Added Security Assigned to Vt. Sen. Leahy

(NECN: Jack Thurston - Montpelier, Vt.) - Now that he is the country's longest-serving United States senator from the Senate's majority party, Patrick Leahy, D-Vt., has a new entourage made up of officers from the U.S. Capitol Police.

"They're the nicest and most professional people you'll ever meet," Leahy said this week. "And I don't say that just because they're standing around here with guns.”

The added security came when Leahy was sworn in last month as the Senate President Pro Tem, following the death of Sen. Daniel Inouye of Hawaii. That position puts the Vermont Democrat third in line for the presidency, should President Barack Obama, Vice President Joe Biden and House Speaker John Boehner somehow all be unable to serve.

"If I ever prayed for the president's health and wellbeing before, I definitely do now," Leahy said.

Leahy aides told NECN that the Capitol Police have an eye on the 72-year-old 24/7. NECN saw several men driving Leahy where he was going this week and scouting out rooms where he was appearing. One officer politely refused to answer NECN's questions, instead staying focused on Leahy at all times.

This is not the first time Leahy has had routine protection from the Capitol Police. In late 2001, a letter addressed to Leahy was found to contain deadly anthrax spores.
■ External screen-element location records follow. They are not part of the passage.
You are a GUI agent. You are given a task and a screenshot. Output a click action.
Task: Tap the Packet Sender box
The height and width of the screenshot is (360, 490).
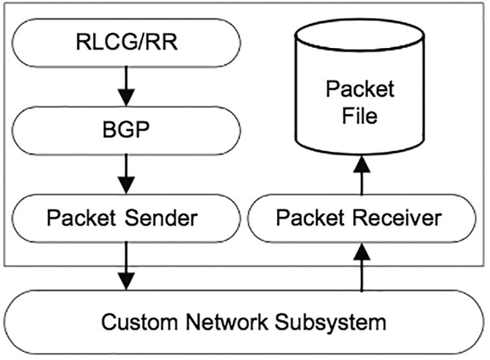123,218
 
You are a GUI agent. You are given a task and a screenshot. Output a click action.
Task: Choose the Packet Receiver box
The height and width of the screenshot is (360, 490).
358,218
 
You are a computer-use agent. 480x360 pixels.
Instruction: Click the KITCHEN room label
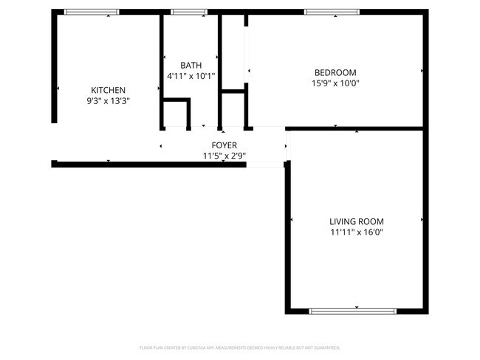click(x=108, y=90)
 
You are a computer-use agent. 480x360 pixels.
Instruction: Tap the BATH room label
click(x=191, y=65)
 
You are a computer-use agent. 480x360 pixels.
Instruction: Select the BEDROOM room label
click(x=335, y=72)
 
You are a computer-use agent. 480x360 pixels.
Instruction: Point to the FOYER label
click(x=224, y=145)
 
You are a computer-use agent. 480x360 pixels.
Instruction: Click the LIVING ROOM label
click(x=356, y=221)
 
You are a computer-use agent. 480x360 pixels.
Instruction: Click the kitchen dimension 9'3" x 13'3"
click(x=108, y=101)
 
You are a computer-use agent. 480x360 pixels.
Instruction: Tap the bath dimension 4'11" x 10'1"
click(x=191, y=76)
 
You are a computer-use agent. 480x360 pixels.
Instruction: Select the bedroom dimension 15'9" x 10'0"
click(x=335, y=83)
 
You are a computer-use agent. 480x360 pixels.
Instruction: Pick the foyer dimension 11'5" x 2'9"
click(x=224, y=156)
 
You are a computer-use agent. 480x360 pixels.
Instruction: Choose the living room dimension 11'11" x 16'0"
click(x=356, y=232)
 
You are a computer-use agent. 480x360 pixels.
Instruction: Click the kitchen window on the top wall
click(x=92, y=12)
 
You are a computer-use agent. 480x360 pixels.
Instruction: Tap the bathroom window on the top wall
click(x=189, y=12)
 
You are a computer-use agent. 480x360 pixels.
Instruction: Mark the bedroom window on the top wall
click(x=332, y=12)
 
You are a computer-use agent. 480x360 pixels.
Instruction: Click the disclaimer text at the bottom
click(x=240, y=347)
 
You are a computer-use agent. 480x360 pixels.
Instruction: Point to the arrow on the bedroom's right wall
click(x=422, y=71)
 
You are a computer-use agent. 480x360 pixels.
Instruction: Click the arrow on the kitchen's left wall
click(x=58, y=89)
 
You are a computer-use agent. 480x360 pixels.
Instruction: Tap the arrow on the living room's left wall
click(x=293, y=220)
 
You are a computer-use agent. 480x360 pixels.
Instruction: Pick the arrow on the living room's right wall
click(x=422, y=220)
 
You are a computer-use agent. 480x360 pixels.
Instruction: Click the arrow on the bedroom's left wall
click(x=250, y=71)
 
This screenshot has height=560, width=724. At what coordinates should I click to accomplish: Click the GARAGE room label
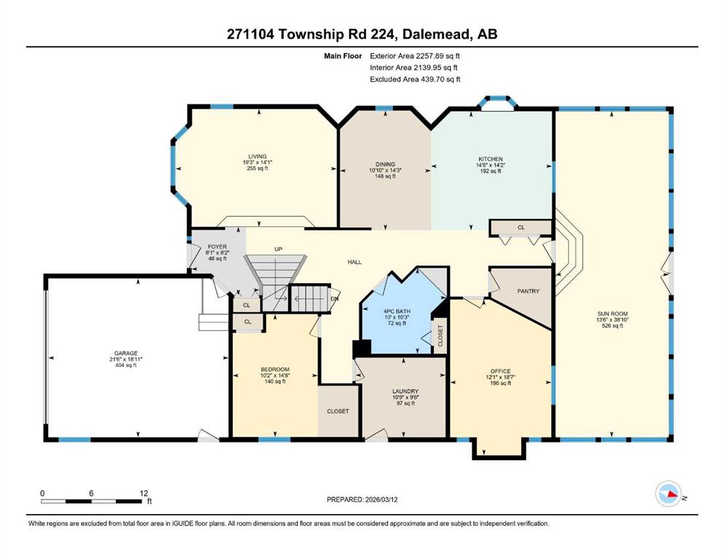pos(126,353)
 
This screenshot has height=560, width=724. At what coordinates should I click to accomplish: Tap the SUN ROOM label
pos(612,314)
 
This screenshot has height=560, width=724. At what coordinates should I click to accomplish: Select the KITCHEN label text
pos(491,159)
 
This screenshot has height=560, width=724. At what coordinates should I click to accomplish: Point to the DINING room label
pos(385,164)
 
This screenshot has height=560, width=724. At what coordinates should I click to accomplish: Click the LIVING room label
pos(257,157)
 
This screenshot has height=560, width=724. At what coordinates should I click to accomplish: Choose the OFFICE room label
pos(500,370)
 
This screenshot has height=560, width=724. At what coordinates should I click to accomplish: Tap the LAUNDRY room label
pos(405,391)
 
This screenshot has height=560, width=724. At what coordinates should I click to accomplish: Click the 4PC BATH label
pos(397,311)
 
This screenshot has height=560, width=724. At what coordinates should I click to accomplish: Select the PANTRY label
pos(528,292)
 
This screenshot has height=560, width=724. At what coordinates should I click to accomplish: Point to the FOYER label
pos(217,247)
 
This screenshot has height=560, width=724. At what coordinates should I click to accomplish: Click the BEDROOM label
pos(275,370)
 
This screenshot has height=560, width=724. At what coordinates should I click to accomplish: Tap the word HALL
pos(354,262)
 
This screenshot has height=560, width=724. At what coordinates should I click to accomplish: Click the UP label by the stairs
pos(279,249)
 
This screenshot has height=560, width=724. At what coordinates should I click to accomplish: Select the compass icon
pos(669,494)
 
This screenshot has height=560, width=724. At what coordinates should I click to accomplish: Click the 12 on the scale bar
pos(144,494)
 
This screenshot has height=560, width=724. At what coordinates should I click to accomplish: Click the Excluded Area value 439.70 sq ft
pos(440,79)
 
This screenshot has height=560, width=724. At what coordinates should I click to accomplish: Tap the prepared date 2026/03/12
pos(381,499)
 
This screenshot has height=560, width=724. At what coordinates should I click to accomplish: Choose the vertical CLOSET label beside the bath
pos(440,335)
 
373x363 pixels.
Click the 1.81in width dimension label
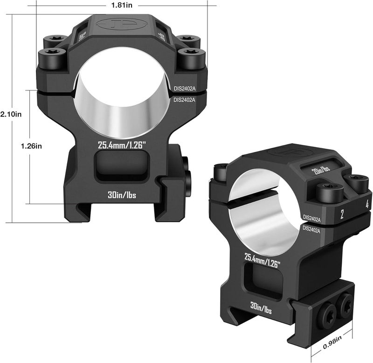point(122,5)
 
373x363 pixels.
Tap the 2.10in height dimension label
point(11,114)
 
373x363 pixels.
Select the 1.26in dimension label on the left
point(31,146)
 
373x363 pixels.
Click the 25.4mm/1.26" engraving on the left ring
point(121,145)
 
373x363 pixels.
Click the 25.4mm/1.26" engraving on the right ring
point(262,260)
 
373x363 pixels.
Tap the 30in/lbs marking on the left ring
point(122,195)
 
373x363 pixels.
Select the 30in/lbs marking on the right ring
point(261,308)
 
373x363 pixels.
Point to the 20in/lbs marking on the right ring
point(321,170)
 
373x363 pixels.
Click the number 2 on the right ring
point(342,214)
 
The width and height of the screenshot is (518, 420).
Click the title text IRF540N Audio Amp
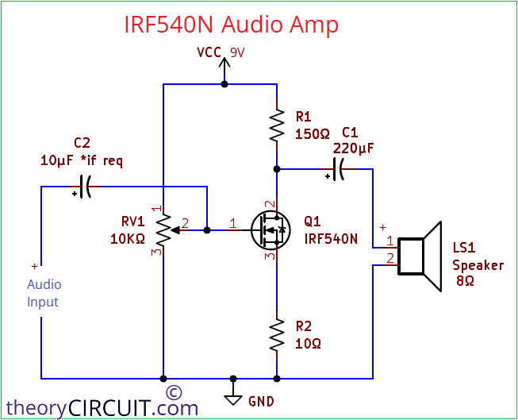click(232, 25)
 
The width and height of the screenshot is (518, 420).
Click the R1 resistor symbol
click(277, 125)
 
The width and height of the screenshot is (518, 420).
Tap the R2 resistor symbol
click(277, 336)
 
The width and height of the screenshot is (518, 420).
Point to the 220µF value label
click(354, 148)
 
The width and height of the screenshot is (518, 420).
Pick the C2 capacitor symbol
click(86, 187)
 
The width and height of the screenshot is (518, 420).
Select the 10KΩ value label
click(128, 239)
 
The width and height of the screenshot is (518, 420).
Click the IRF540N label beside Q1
click(331, 238)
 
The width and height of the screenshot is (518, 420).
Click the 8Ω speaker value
click(465, 281)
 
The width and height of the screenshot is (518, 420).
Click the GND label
click(261, 402)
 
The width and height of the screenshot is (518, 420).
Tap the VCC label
click(210, 52)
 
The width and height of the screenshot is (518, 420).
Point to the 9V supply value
click(238, 52)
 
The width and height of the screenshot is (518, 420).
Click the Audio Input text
click(44, 293)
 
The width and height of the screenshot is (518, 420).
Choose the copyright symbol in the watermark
click(175, 391)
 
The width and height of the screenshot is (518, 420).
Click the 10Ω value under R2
click(308, 344)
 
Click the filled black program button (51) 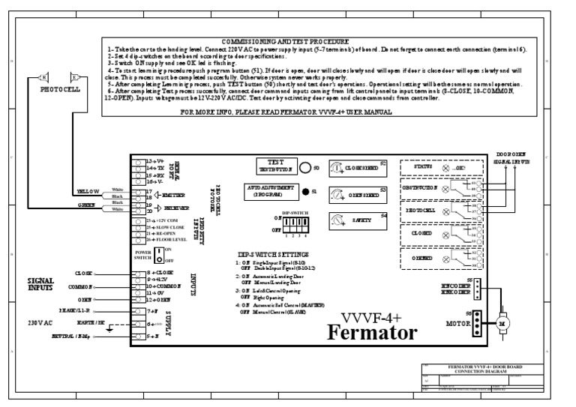(305, 192)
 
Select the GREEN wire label (86, 204)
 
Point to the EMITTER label (178, 195)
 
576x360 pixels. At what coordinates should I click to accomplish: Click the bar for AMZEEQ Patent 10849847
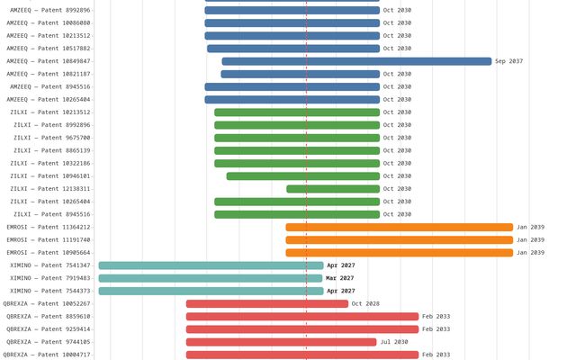pos(356,61)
Security trailed Leahy into 2003, when he decided he no longer needed the police every day.

"He had a choice then," said political analyst Chris Graff, who covered Leahy for several decades when he was a journalist. "He doesn't have a choice now. He's in the line for presidential succession and it's a whole new world for him."

Graff said Vermonters should expect Leahy will have the patrols as long as he's in office and as long as the Democrats keep their power in the Senate.

"Governors have heavy protection," Graff said. "But usually members of Congress, no matter who they are, don't have protection. The exceptions are the Speaker of the House, the majority leader and the minority leader, and in the Senate, the majority and minority leaders, and the President Pro Tem. You're no longer just a senator; you are third in line to the presidency."

Leahy has long said politicians need to be accessible to their constituents, not in some security cocoon. But it appeared to NECN that the new security patrols did not stand in the way of well-meaning Vermonters who wanted to talk to their senior senator at his appearances in his home state this week.